Your task:
The lines from the start of the listing through the line containing "The width and height of the screenshot is (1000, 733)." should be printed exactly, and no other lines should be printed.

Supplied information:
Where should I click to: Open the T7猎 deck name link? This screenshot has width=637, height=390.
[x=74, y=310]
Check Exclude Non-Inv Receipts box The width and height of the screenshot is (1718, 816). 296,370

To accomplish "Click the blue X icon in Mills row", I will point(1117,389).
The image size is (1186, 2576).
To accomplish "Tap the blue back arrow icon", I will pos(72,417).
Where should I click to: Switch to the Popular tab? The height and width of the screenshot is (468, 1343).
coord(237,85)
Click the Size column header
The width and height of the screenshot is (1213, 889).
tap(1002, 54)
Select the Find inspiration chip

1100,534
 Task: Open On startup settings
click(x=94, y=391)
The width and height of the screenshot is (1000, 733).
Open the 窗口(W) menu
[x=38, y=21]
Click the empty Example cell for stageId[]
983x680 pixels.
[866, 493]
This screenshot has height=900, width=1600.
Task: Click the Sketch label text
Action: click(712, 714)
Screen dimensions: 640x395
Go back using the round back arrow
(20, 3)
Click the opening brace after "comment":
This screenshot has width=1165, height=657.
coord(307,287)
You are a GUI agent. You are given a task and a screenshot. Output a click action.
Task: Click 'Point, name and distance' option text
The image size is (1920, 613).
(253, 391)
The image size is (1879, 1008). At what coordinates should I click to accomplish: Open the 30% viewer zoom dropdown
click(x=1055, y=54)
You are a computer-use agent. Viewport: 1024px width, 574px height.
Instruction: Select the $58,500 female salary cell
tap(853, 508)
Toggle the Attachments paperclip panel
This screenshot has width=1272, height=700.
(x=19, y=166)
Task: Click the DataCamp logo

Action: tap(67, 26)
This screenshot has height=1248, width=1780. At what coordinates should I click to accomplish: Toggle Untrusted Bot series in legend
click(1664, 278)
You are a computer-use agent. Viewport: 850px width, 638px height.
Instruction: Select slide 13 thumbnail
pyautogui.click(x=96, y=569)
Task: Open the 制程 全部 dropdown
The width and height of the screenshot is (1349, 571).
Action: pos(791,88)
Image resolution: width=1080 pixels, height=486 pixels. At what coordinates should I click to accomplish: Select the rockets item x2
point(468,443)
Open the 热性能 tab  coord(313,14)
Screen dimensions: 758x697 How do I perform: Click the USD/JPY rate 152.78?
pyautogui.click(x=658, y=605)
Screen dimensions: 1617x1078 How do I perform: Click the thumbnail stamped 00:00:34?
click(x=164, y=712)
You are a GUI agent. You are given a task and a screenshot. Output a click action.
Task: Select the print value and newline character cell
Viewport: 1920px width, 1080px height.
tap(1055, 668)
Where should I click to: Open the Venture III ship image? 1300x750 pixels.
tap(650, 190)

Written reply:
Where should I click to: Open the T7猎 deck name link? This screenshot has width=637, height=390.
[x=74, y=310]
Check Exclude Non-Inv Receipts box The width and height of the screenshot is (1718, 816). 296,370

To accomplish "Click the blue X icon in Mills row", I will point(1117,389).
The image size is (1186, 2576).
To accomplish "Tap the blue back arrow icon", I will pos(72,417).
Where should I click to: Switch to the Popular tab? The height and width of the screenshot is (468, 1343).
coord(237,85)
Click the Size column header
The width and height of the screenshot is (1213, 889).
tap(1002, 54)
Select the Find inspiration chip

1100,534
 Task: Open On startup settings
click(x=94, y=391)
The width and height of the screenshot is (1000, 733).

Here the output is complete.